WHAT TO DO: The full listing, start to finish: write it out again exactly.

SUPPLIED DATA:
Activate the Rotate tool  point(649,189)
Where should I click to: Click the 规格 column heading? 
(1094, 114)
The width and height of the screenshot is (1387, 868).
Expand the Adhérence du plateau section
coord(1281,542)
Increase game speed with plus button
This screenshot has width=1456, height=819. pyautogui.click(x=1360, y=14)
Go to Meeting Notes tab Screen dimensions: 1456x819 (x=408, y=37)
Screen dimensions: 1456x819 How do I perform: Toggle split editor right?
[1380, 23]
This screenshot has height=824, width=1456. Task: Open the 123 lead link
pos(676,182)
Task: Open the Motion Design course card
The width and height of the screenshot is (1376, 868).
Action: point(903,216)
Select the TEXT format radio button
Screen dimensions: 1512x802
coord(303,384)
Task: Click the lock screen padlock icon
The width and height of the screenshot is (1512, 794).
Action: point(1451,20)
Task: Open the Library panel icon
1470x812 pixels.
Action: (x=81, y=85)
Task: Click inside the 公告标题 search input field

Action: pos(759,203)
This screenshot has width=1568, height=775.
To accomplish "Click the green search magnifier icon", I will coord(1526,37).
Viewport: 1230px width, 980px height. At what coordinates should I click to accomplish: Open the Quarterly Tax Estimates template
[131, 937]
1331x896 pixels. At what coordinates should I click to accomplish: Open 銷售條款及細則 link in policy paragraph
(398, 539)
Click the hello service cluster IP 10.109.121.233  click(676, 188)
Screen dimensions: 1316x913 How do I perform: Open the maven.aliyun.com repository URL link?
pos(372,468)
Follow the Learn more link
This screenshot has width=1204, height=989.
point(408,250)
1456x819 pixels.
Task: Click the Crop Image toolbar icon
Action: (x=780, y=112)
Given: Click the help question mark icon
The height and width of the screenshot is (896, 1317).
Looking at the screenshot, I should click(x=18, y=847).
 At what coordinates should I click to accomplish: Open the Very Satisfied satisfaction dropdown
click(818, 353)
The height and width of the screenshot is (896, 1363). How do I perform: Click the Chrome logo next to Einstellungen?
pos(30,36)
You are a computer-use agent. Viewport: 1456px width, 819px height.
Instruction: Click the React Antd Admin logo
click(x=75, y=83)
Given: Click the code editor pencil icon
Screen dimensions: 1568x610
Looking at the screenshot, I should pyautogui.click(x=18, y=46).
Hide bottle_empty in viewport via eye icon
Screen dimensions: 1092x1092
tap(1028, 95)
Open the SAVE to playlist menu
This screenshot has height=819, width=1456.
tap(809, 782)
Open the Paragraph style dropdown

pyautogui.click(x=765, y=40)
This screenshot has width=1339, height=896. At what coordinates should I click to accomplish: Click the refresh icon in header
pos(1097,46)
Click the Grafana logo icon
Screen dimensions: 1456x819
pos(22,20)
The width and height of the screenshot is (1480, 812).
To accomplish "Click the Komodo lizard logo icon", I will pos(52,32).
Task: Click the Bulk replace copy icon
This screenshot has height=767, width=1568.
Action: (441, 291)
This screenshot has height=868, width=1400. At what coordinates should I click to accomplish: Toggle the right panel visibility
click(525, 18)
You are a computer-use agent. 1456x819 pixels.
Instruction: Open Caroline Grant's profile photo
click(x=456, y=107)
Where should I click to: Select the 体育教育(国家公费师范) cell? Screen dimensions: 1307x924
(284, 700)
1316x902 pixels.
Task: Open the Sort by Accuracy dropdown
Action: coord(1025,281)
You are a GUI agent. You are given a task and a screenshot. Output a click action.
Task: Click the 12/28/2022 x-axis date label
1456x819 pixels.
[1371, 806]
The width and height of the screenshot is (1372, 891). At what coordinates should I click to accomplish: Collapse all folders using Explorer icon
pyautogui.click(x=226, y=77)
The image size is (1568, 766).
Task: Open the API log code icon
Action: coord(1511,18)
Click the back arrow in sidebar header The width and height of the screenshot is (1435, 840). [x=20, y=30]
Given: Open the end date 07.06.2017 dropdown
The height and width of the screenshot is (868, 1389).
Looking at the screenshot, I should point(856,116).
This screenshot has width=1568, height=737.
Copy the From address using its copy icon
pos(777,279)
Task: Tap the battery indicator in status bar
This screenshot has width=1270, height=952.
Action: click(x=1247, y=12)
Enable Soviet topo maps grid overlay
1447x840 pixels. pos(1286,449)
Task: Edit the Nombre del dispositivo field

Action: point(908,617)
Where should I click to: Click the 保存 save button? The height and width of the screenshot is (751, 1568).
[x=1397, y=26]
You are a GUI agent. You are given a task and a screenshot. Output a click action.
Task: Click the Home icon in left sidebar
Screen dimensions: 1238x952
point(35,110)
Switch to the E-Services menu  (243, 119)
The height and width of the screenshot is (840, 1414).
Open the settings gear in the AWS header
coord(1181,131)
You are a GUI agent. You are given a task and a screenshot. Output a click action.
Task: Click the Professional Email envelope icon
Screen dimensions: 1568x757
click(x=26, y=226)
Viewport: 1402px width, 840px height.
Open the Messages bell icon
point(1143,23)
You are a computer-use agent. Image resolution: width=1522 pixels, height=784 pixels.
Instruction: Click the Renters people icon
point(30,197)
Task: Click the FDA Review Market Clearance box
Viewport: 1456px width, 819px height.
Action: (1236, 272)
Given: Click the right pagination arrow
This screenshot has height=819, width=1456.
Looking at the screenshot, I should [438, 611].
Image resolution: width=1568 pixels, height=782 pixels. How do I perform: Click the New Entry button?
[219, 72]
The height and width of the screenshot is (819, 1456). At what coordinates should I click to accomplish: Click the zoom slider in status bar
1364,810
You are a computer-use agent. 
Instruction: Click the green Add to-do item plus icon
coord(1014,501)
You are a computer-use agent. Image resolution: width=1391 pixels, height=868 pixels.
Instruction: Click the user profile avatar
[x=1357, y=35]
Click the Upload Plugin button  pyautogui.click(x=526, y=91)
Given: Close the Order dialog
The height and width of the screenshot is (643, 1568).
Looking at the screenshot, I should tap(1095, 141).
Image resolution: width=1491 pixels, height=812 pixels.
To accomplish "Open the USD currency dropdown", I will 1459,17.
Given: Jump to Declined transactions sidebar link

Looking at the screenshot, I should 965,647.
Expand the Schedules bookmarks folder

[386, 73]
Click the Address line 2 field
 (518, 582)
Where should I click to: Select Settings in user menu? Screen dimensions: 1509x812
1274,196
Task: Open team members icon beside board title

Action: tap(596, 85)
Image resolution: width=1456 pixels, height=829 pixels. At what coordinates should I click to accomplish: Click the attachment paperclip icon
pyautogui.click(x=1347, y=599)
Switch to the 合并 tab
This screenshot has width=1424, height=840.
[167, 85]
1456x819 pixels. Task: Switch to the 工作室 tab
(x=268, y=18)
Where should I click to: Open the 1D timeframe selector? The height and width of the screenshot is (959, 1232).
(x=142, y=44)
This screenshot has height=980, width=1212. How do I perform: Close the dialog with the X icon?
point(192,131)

TASK OUTPUT:
Activate the Rotate tool  point(649,189)
Where should I click to: Click the 规格 column heading? 
(1094, 114)
The width and height of the screenshot is (1387, 868).
Expand the Adhérence du plateau section
coord(1281,542)
Increase game speed with plus button
This screenshot has width=1456, height=819. pyautogui.click(x=1360, y=14)
Go to Meeting Notes tab Screen dimensions: 1456x819 (x=408, y=37)
Screen dimensions: 1456x819 How do I perform: Toggle split editor right?
[1380, 23]
This screenshot has height=824, width=1456. Task: Open the 123 lead link
pos(676,182)
Task: Open the Motion Design course card
The width and height of the screenshot is (1376, 868).
Action: point(903,216)
Select the TEXT format radio button
Screen dimensions: 1512x802
coord(303,384)
Task: Click the lock screen padlock icon
The width and height of the screenshot is (1512, 794).
Action: point(1451,20)
Task: Open the Library panel icon
1470x812 pixels.
Action: (x=81, y=85)
Task: Click inside the 公告标题 search input field

Action: pos(759,203)
This screenshot has width=1568, height=775.
To accomplish "Click the green search magnifier icon", I will coord(1526,37).
Viewport: 1230px width, 980px height. At what coordinates should I click to accomplish: Open the Quarterly Tax Estimates template
[131, 937]
1331x896 pixels. At what coordinates should I click to accomplish: Open 銷售條款及細則 link in policy paragraph
(398, 539)
Click the hello service cluster IP 10.109.121.233  click(676, 188)
Screen dimensions: 1316x913 How do I perform: Open the maven.aliyun.com repository URL link?
pos(372,468)
Follow the Learn more link
This screenshot has width=1204, height=989.
point(408,250)
1456x819 pixels.
Task: Click the Crop Image toolbar icon
Action: (x=780, y=112)
Given: Click the help question mark icon
The height and width of the screenshot is (896, 1317).
Looking at the screenshot, I should click(x=18, y=847).
 At what coordinates should I click to accomplish: Open the Very Satisfied satisfaction dropdown
click(818, 353)
The height and width of the screenshot is (896, 1363). How do I perform: Click the Chrome logo next to Einstellungen?
pos(30,36)
You are a computer-use agent. Viewport: 1456px width, 819px height.
Instruction: Click the React Antd Admin logo
click(x=75, y=83)
Given: Click the code editor pencil icon
Screen dimensions: 1568x610
Looking at the screenshot, I should pyautogui.click(x=18, y=46).
Hide bottle_empty in viewport via eye icon
Screen dimensions: 1092x1092
tap(1028, 95)
Open the SAVE to playlist menu
This screenshot has height=819, width=1456.
tap(809, 782)
Open the Paragraph style dropdown

pyautogui.click(x=765, y=40)
This screenshot has width=1339, height=896. At what coordinates should I click to accomplish: Click the refresh icon in header
pos(1097,46)
Click the Grafana logo icon
Screen dimensions: 1456x819
pos(22,20)
The width and height of the screenshot is (1480, 812).
To accomplish "Click the Komodo lizard logo icon", I will pos(52,32).
Task: Click the Bulk replace copy icon
This screenshot has height=767, width=1568.
Action: (441, 291)
This screenshot has height=868, width=1400. At what coordinates should I click to accomplish: Toggle the right panel visibility
click(525, 18)
You are a computer-use agent. 1456x819 pixels.
Instruction: Open Caroline Grant's profile photo
click(x=456, y=107)
Where should I click to: Select the 体育教育(国家公费师范) cell? Screen dimensions: 1307x924
(284, 700)
1316x902 pixels.
Task: Open the Sort by Accuracy dropdown
Action: coord(1025,281)
You are a GUI agent. You are given a task and a screenshot. Output a click action.
Task: Click the 12/28/2022 x-axis date label
1456x819 pixels.
[1371, 806]
The width and height of the screenshot is (1372, 891). At what coordinates should I click to accomplish: Collapse all folders using Explorer icon
pyautogui.click(x=226, y=77)
The image size is (1568, 766).
Task: Open the API log code icon
Action: coord(1511,18)
Click the back arrow in sidebar header The width and height of the screenshot is (1435, 840). [x=20, y=30]
Given: Open the end date 07.06.2017 dropdown
The height and width of the screenshot is (868, 1389).
Looking at the screenshot, I should point(856,116).
This screenshot has width=1568, height=737.
Copy the From address using its copy icon
pos(777,279)
Task: Tap the battery indicator in status bar
This screenshot has width=1270, height=952.
Action: click(x=1247, y=12)
Enable Soviet topo maps grid overlay
1447x840 pixels. pos(1286,449)
Task: Edit the Nombre del dispositivo field

Action: point(908,617)
Where should I click to: Click the 保存 save button? The height and width of the screenshot is (751, 1568).
[x=1397, y=26]
You are a GUI agent. You are given a task and a screenshot. Output a click action.
Task: Click the Home icon in left sidebar
Screen dimensions: 1238x952
point(35,110)
Switch to the E-Services menu  (243, 119)
The height and width of the screenshot is (840, 1414).
Open the settings gear in the AWS header
coord(1181,131)
You are a GUI agent. You are given a task and a screenshot. Output a click action.
Task: Click the Professional Email envelope icon
Screen dimensions: 1568x757
click(x=26, y=226)
Viewport: 1402px width, 840px height.
Open the Messages bell icon
point(1143,23)
You are a computer-use agent. Image resolution: width=1522 pixels, height=784 pixels.
Instruction: Click the Renters people icon
point(30,197)
Task: Click the FDA Review Market Clearance box
Viewport: 1456px width, 819px height.
Action: (1236, 272)
Given: Click the right pagination arrow
This screenshot has height=819, width=1456.
Looking at the screenshot, I should [438, 611].
Image resolution: width=1568 pixels, height=782 pixels. How do I perform: Click the New Entry button?
[219, 72]
The height and width of the screenshot is (819, 1456). At what coordinates should I click to accomplish: Click the zoom slider in status bar
1364,810
You are a computer-use agent. 
Instruction: Click the green Add to-do item plus icon
coord(1014,501)
You are a computer-use agent. Image resolution: width=1391 pixels, height=868 pixels.
Instruction: Click the user profile avatar
[x=1357, y=35]
Click the Upload Plugin button  pyautogui.click(x=526, y=91)
Given: Close the Order dialog
The height and width of the screenshot is (643, 1568).
Looking at the screenshot, I should tap(1095, 141).
Image resolution: width=1491 pixels, height=812 pixels.
To accomplish "Open the USD currency dropdown", I will 1459,17.
Given: Jump to Declined transactions sidebar link

Looking at the screenshot, I should 965,647.
Expand the Schedules bookmarks folder

[386, 73]
Click the Address line 2 field
 (518, 582)
Where should I click to: Select Settings in user menu? Screen dimensions: 1509x812
1274,196
Task: Open team members icon beside board title

Action: tap(596, 85)
Image resolution: width=1456 pixels, height=829 pixels. At what coordinates should I click to accomplish: Click the attachment paperclip icon
pyautogui.click(x=1347, y=599)
Switch to the 合并 tab
This screenshot has width=1424, height=840.
[167, 85]
1456x819 pixels. Task: Switch to the 工作室 tab
(x=268, y=18)
Where should I click to: Open the 1D timeframe selector? The height and width of the screenshot is (959, 1232).
(x=142, y=44)
This screenshot has height=980, width=1212. How do I perform: Close the dialog with the X icon?
point(192,131)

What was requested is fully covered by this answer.